To my left is a wonderful single mom who has a lot of heartbreak from her divorce--we discovered early in our neighborly relationship that she is a Believer in Christ, and it has been wonderful to know she is beside me every day--a neighbor I have gone to for a cup of sugar, and with whom, now, I will share biweekly Bible Studies!

But, to the right of my door, where once a family lived who reflected our family's values and culture, their renters are nothing like us. There is a struggle here, for me, with healthy boundaries balanced with love. Our children have been taught differently how to speak to adults, how to behave with each other, and the proper way to use their voices. They eat sugar as a daily treat, and the TV is always glowing through the window. There are only colorful plastic toys within, and most of them are small and breakable. We simply do life differently.

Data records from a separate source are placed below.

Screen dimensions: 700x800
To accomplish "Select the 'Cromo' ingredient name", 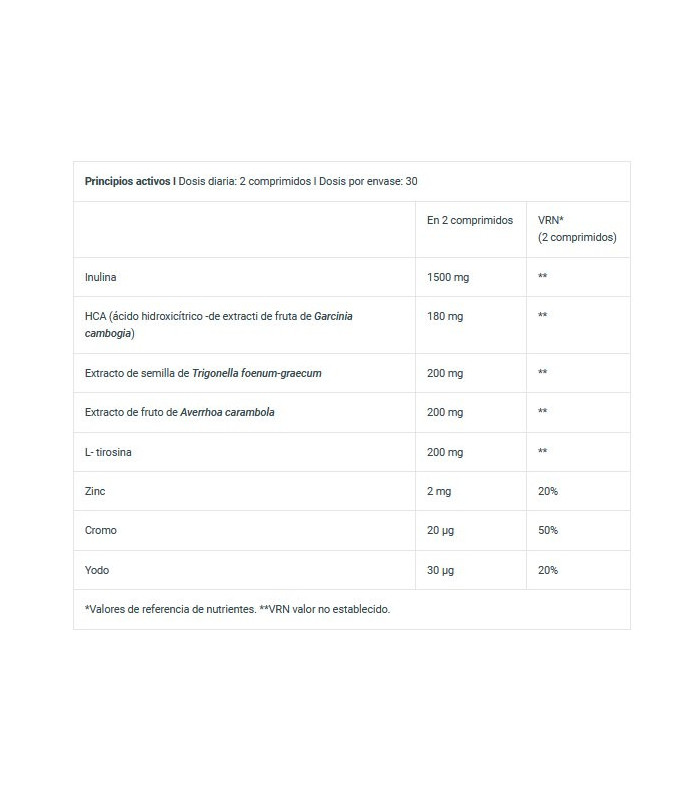I will point(101,531).
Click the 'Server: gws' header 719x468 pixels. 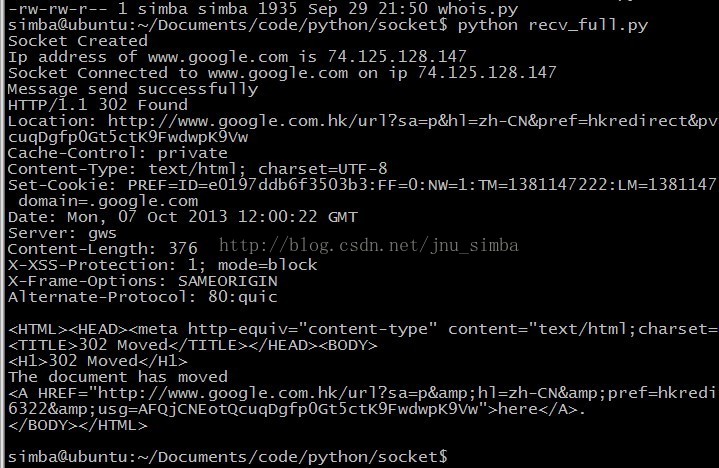coord(62,233)
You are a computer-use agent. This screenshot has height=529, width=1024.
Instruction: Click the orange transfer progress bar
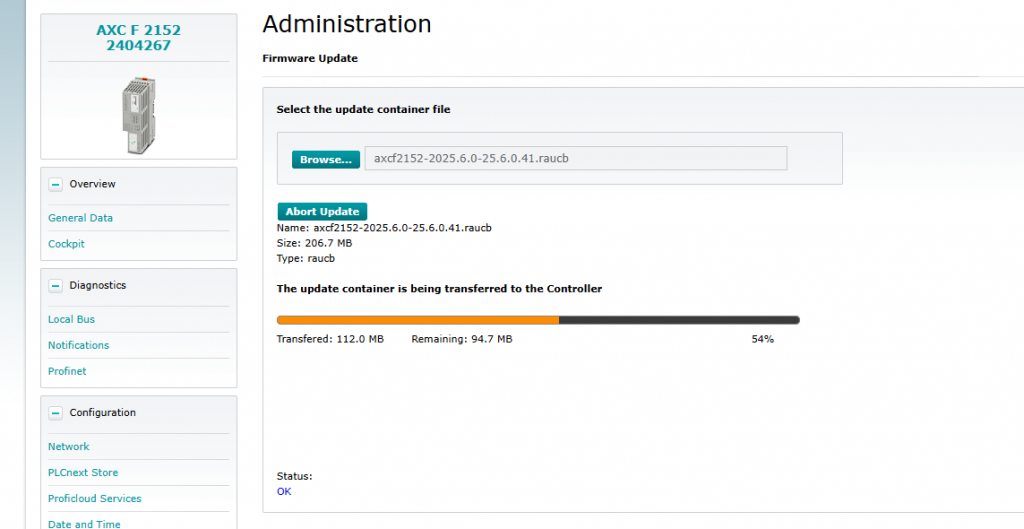pos(417,320)
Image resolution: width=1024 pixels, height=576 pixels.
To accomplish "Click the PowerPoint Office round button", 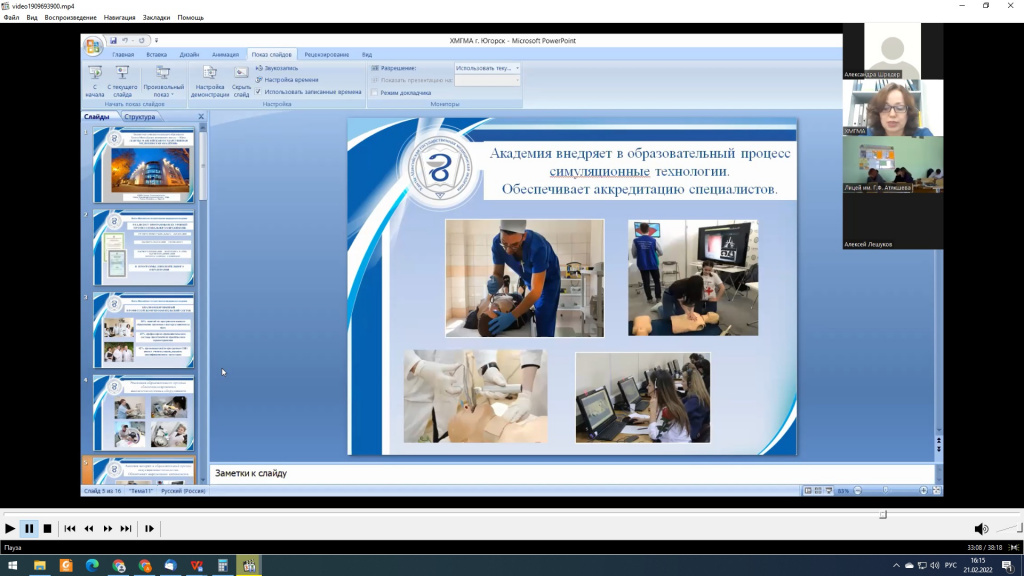I will pyautogui.click(x=93, y=46).
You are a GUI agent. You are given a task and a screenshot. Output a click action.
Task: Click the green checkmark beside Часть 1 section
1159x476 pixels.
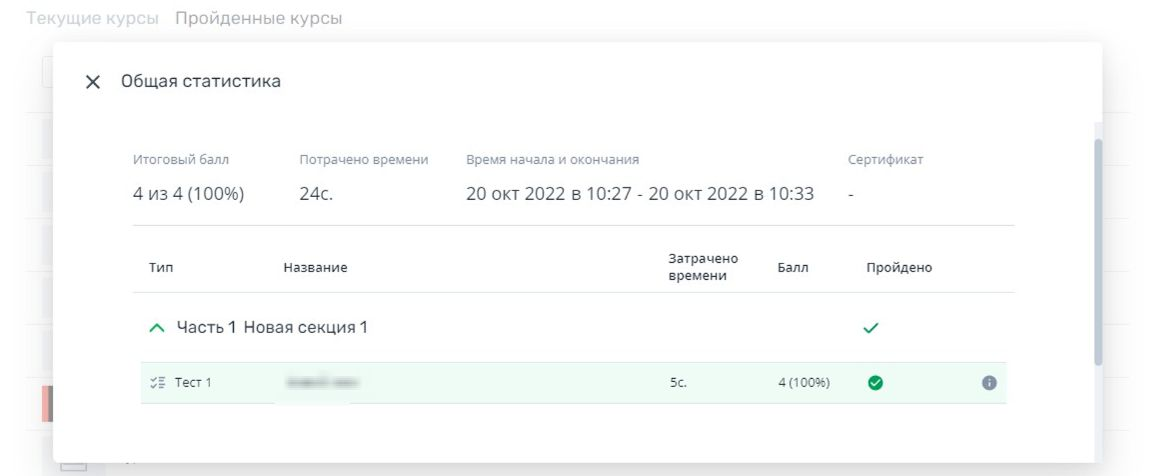[871, 328]
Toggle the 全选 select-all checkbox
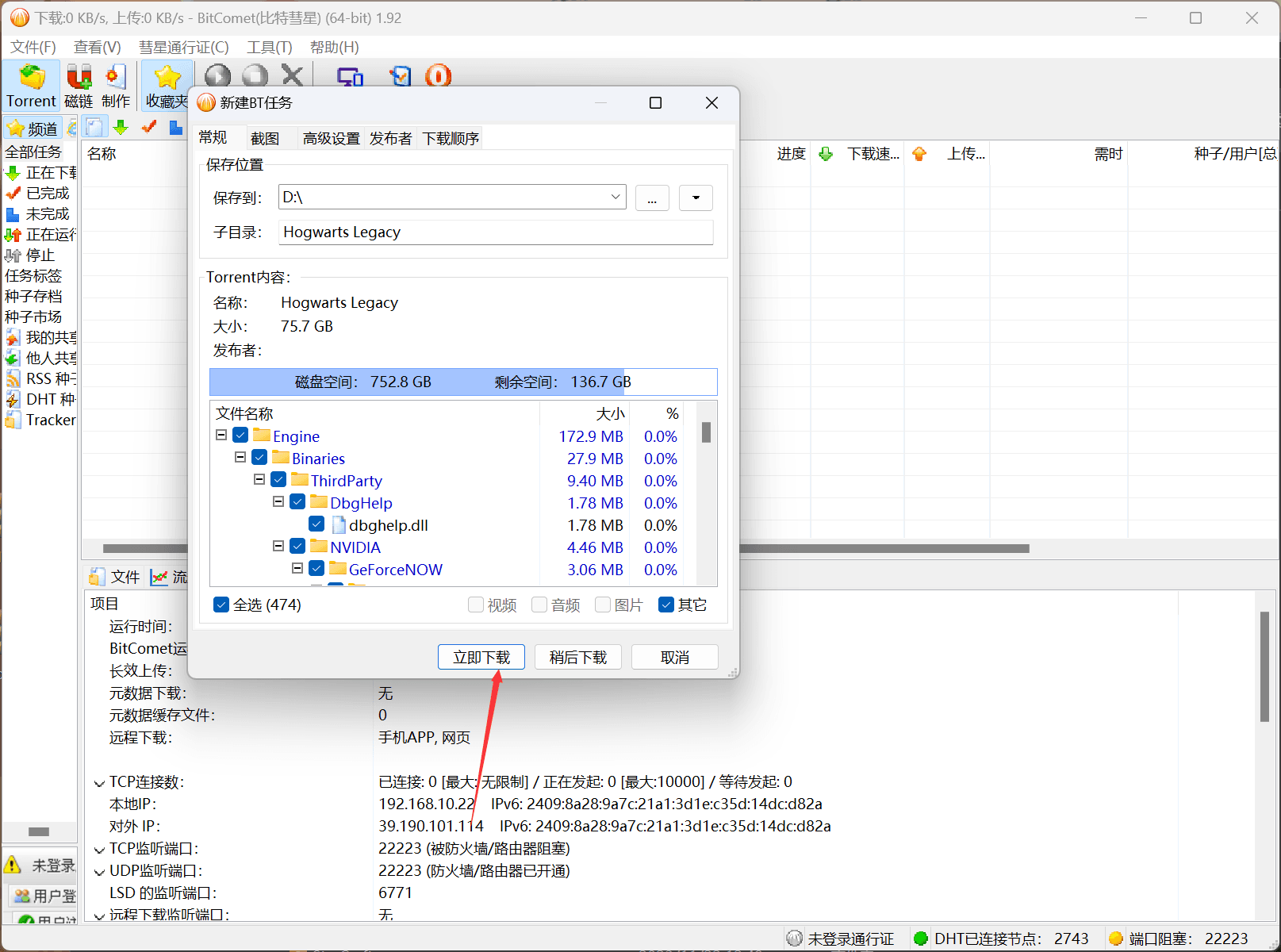This screenshot has width=1281, height=952. (x=221, y=605)
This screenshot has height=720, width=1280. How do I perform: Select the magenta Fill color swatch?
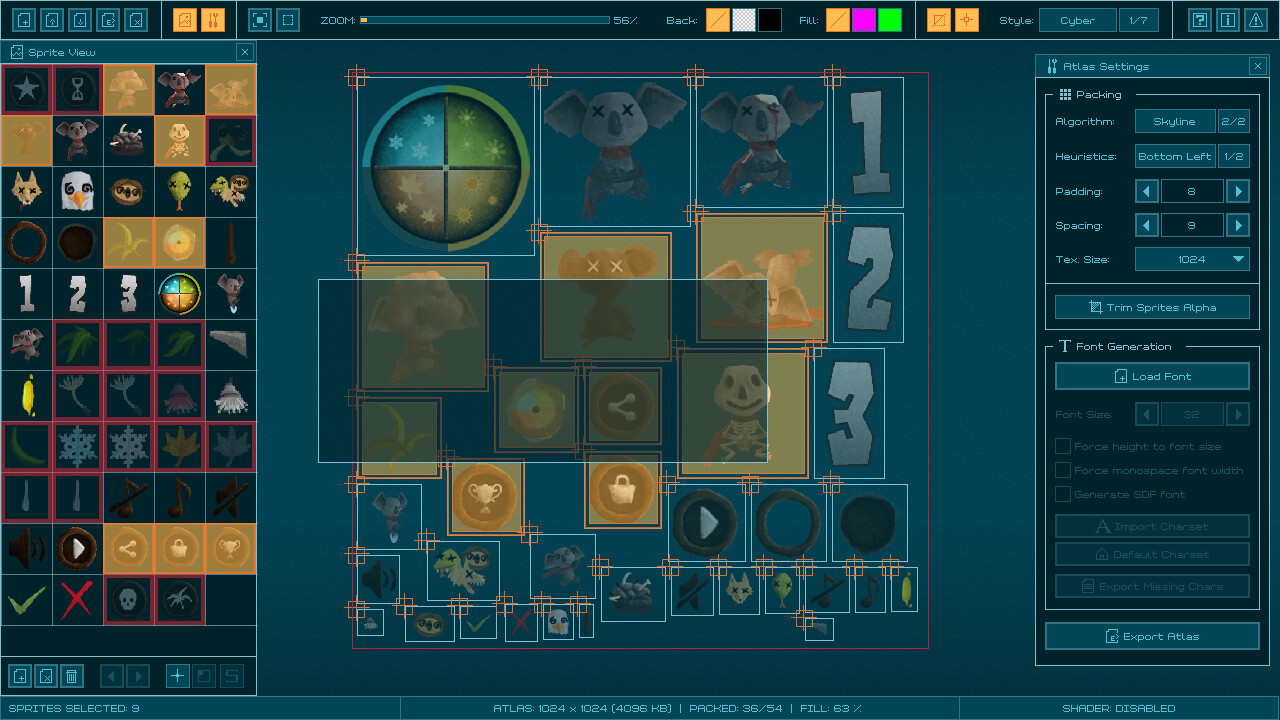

BUT, it is that family that has been placed in my life for this time. One day, as the Lord prepared my heart to have an open door policy for the afternoon, I took in the little girl for indoor playtime followed by dinner. We ventured off to the playground afterwards, where her mom eventually came to retrieve her. It was there that I realized why the Holy Spirit had put a Good Attitude in me that day--because there had been some fighting at home that wasn't meant for little ears. By stopping my sense of being inconvenienced or annoyed by the ever-present door-bell-ringing neighborhood child, I was able to be available to a stressed-out, exhausted mom who's in physical pain from a recent surgery!

So, I have to always remind myself that it is by actively loving others that my love of Christ is proven. I understand, fully, what He means when he says to be careful how we treat strangers, for in entertaining some we may have entertained angels. Or, that however we treat the least of these is how we treat Him. If I shun one neighbor, but embrace the others, despite their differences or similarities, I've completley missed the point of the Love that was granted to ME, an undeserving human being, myself! I am, often, a downright mean human being, but God loves me just as I am! And, I have a lot of pretty bad habits, but God takes me even with all of those annoyances. I have a forgetfulness about things I've been taught and things I've learned--sometimes my character isn't changed, though it should be. Still, God is patient with me.

So, how dare I pick and choose which neighbor to love? In small townhouse communities like mine, ALL are my neighbors, and all should be loved with Christ's love, no matter how they disturb my personal world, or rock my little planned-out day. In the end, it is that moment that matters more than my schedule, and that person who matters more than my agenda. Lord, help me pray for your patience, your eyes, your hands of availability. THANK you for the orchestration of this day, and for the way you helped me build a trusting foundation with the family across the street--strangers who have turned to friends!

Who is the neighbor He's drawing you to? It may be the one you are most repulsed to be around, or the one you trust the least. Start today with prayer for that person, then ask Him to help your eyes be open to the possibilities!

Mark 12:28-31 New International Version (NIV)
Copyright © 1973, 1978, 1984 by International Bible Society

One of the teachers of the law came and heard them debating. Noticing that Jesus had given them a good answer, he asked him, "Of all the commandments, which is the most important?" "The most important one," answered Jesus, "is this: 'Hear, O Israel, the Lord our God, the Lord is one. Love the Lord your God with all your heart and with all your soul and with all your mind and with all your strength.' The second is this: 'Love your neighbor as yourself.' There is no commandment greater than these."